**Exercise task**
Update the rows from the line with "You are a computer-use agent. Screen dimensions: 1270x952" through the end of the rows, replacing "Features" with "Settings" and leaving everything else unchanged. Return only those lines.

[Rows for locating visible targets]
----------

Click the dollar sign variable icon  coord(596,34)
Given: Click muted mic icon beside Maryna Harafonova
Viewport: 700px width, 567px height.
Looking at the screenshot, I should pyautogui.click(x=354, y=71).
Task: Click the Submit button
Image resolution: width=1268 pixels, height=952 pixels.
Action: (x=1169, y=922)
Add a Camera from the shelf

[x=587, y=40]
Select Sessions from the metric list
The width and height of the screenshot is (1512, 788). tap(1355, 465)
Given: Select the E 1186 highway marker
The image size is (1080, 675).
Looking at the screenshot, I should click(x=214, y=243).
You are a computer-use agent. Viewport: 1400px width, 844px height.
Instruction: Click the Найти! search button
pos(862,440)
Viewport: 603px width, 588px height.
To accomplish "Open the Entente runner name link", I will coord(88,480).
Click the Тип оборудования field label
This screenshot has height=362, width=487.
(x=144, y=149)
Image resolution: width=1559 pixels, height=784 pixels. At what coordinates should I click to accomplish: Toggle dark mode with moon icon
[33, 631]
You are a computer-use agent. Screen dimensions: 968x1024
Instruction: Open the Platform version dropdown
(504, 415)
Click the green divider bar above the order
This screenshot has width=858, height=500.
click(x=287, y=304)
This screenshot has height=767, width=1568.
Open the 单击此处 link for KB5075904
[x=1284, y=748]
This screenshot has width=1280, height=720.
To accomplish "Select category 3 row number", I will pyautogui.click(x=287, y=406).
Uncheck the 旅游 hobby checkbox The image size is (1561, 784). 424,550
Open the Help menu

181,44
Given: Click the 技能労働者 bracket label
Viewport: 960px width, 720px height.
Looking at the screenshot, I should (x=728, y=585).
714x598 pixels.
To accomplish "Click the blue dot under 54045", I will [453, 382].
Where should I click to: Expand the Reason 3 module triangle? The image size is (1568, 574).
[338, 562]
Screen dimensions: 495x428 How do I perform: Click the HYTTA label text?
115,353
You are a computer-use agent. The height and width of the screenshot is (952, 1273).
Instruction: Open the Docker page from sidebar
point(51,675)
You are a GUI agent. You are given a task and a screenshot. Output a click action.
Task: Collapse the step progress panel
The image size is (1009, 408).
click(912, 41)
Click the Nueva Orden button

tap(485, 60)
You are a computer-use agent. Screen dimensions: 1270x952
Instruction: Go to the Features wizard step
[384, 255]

----------

**Result**
You are a computer-use agent. Screen dimensions: 1270x952
Instruction: Go to the Settings wizard step
[384, 255]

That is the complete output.